# What to do
The required output is all lines below that contain the word "Recipes".

# Input material

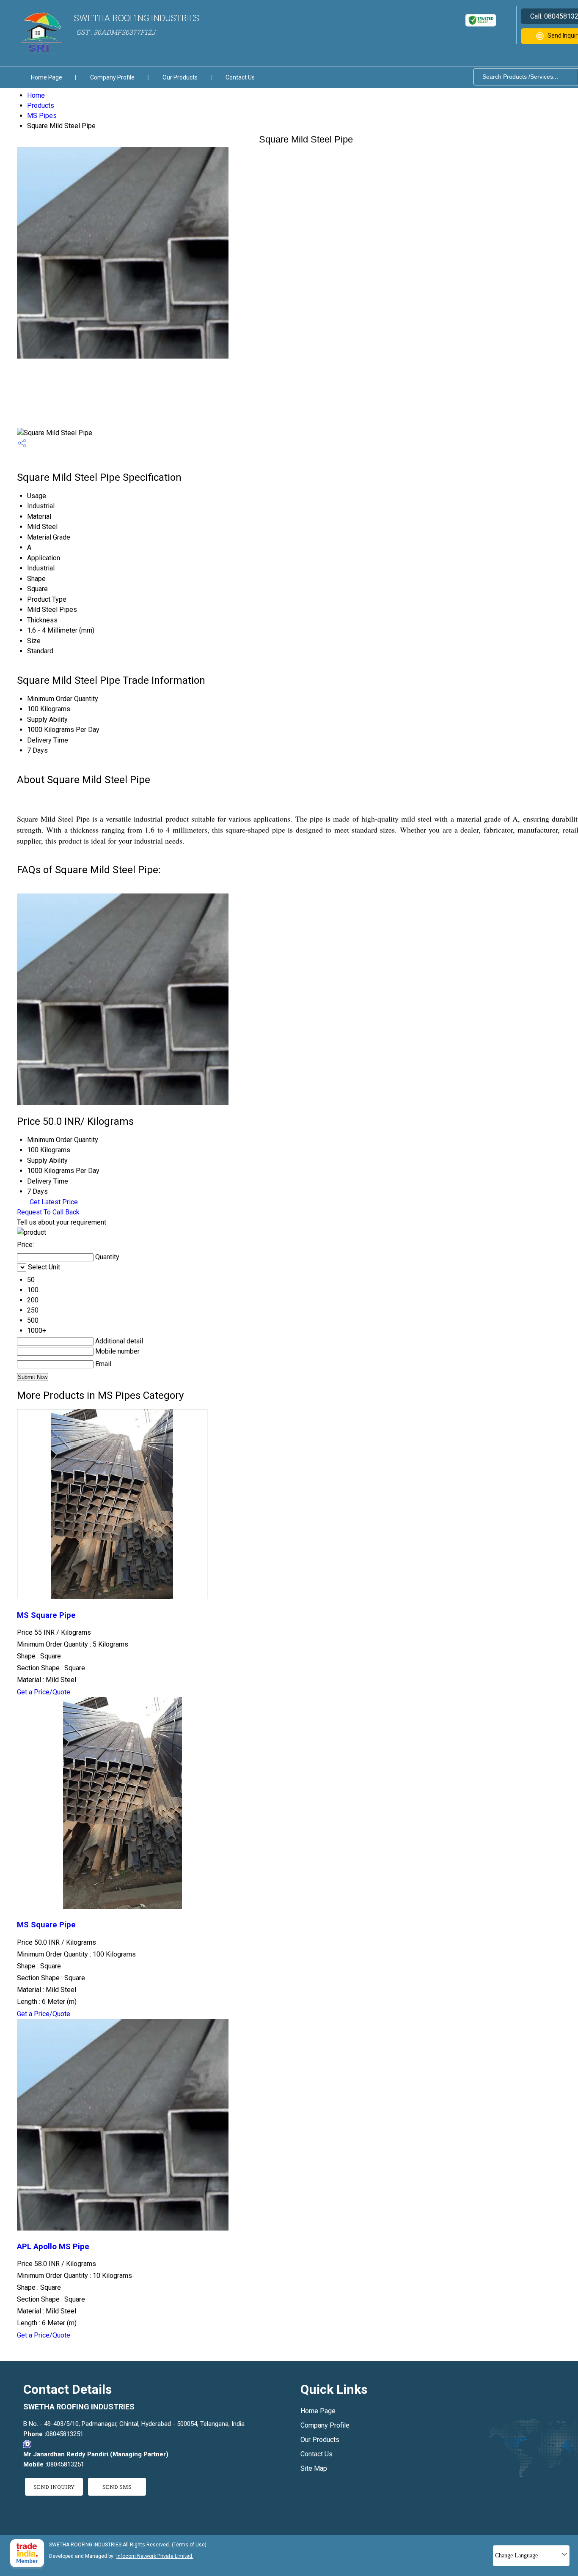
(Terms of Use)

...

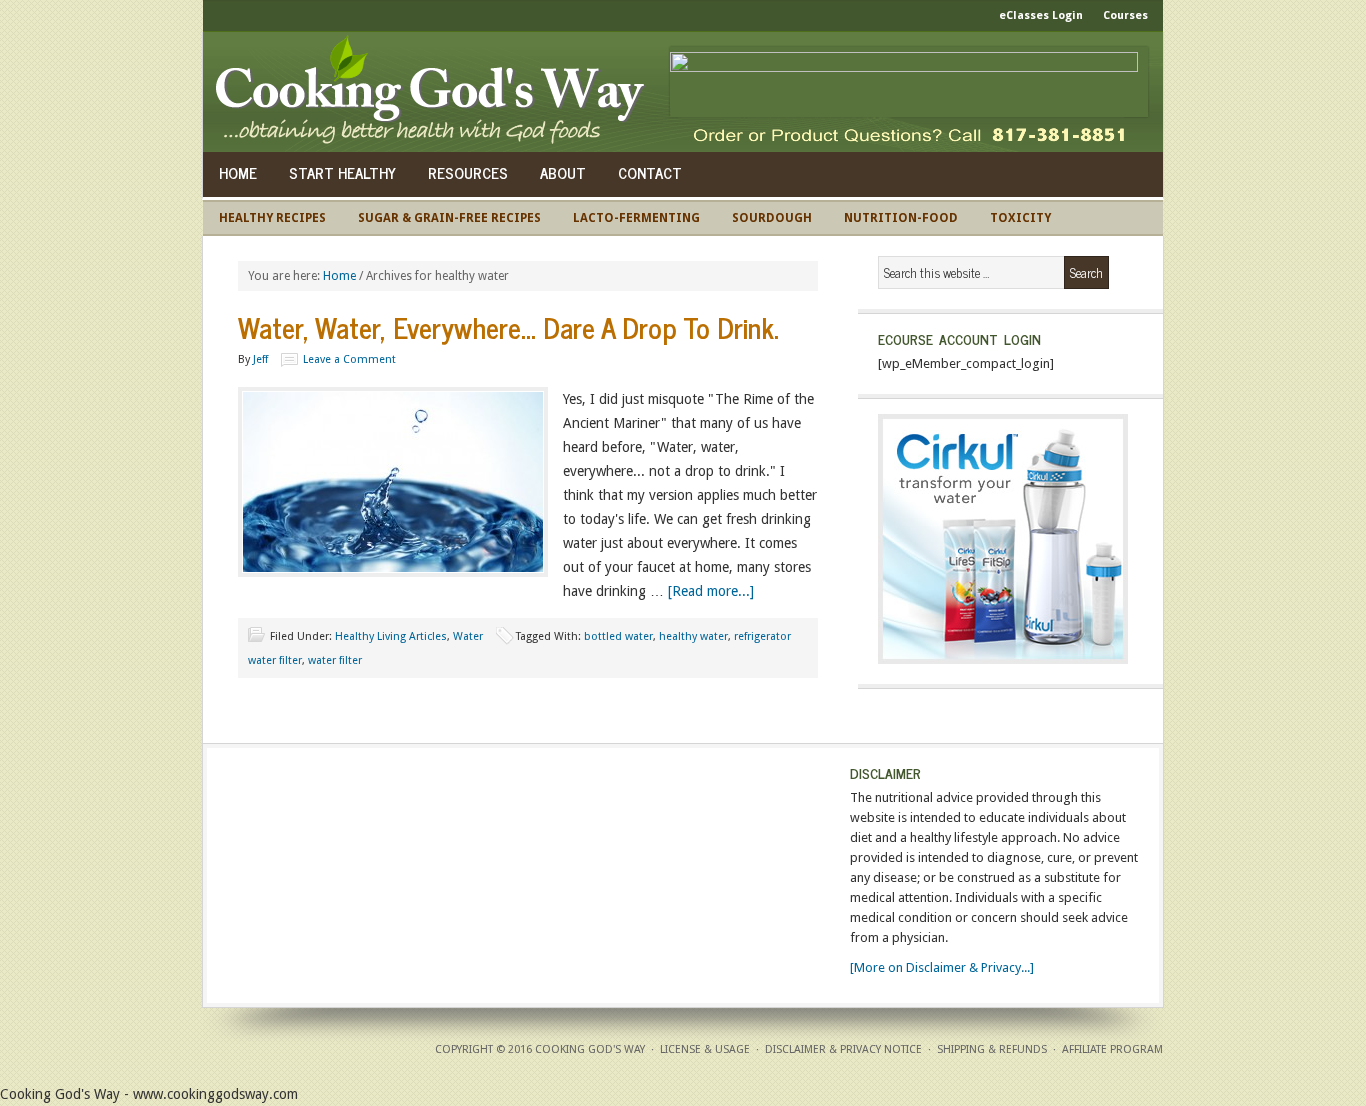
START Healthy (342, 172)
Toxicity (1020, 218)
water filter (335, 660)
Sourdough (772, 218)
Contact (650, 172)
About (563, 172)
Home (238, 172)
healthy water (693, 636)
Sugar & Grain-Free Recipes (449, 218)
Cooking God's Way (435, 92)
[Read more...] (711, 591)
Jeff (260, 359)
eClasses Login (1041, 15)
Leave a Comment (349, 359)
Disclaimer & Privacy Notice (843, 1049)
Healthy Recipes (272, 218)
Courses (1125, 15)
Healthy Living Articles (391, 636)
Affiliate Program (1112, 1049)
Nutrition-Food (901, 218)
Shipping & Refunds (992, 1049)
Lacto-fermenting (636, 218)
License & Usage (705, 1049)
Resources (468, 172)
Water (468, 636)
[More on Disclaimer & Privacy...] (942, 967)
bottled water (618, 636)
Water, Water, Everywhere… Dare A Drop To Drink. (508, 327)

# Answer to this exercise
Sugar & Grain-Free Recipes (449, 218)
Healthy Recipes (272, 218)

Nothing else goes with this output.